◆ What you will do ◆
Transcribe the full listing exactly, and drop every picture.

*** Opening of Dataset extract ***

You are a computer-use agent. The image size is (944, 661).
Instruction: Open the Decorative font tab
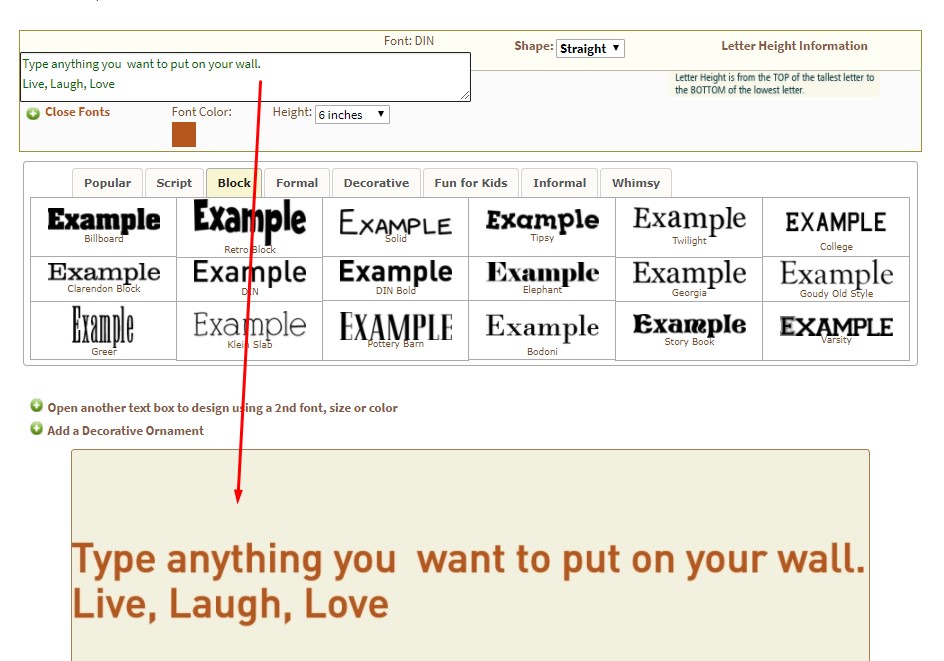(x=376, y=183)
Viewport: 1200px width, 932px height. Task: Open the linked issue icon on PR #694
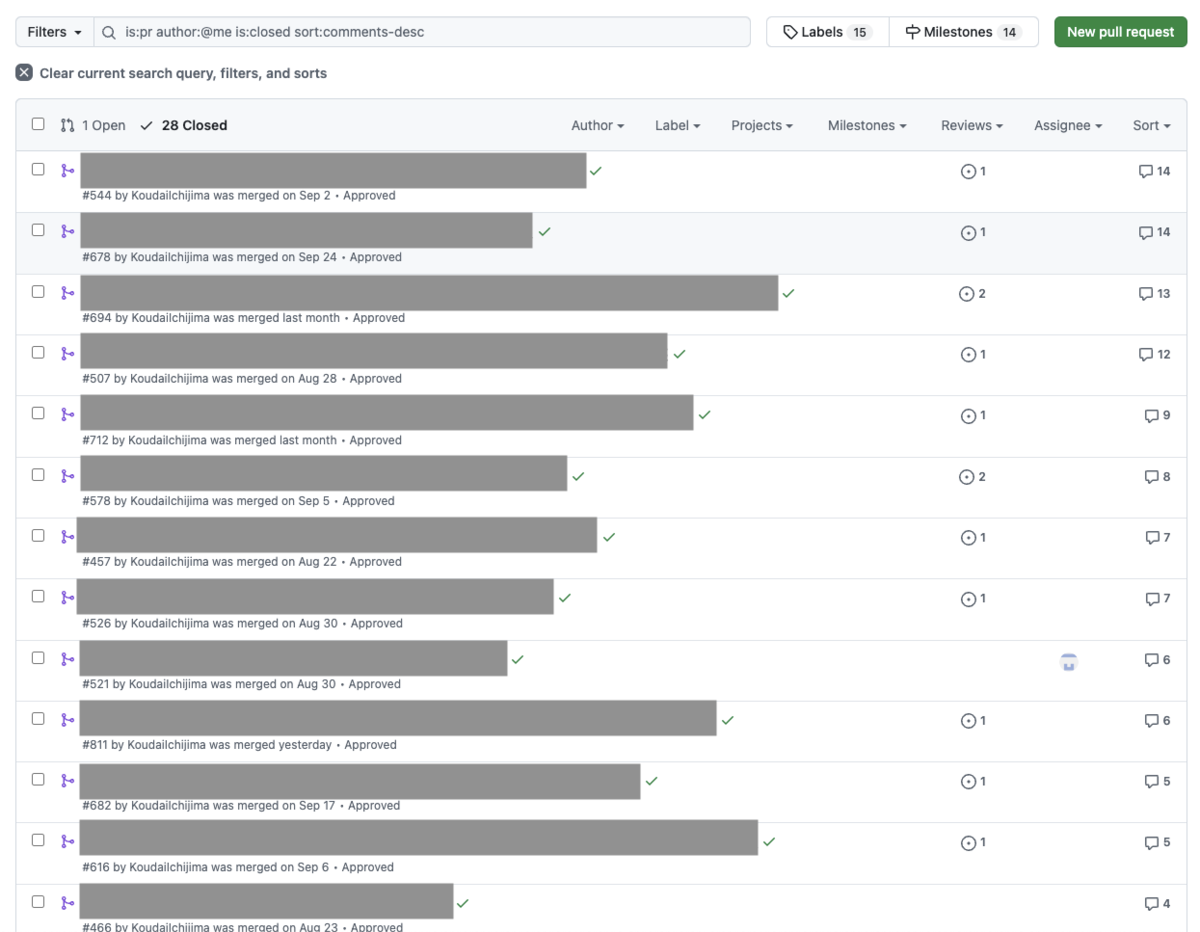coord(966,294)
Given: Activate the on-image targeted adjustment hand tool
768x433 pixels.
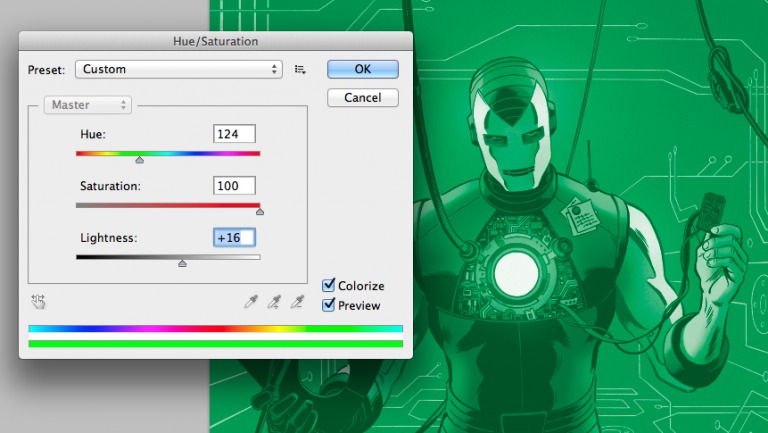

*** Close of Dataset extract ***

◆ Reply to the task ◆
You are a computer-use agent. The image size is (944, 661).
Instruction: Open the Decorative font tab
(x=376, y=183)
Viewport: 1200px width, 932px height. Task: Open the linked issue icon on PR #694
coord(966,294)
Given: Activate the on-image targeted adjustment hand tool
768x433 pixels.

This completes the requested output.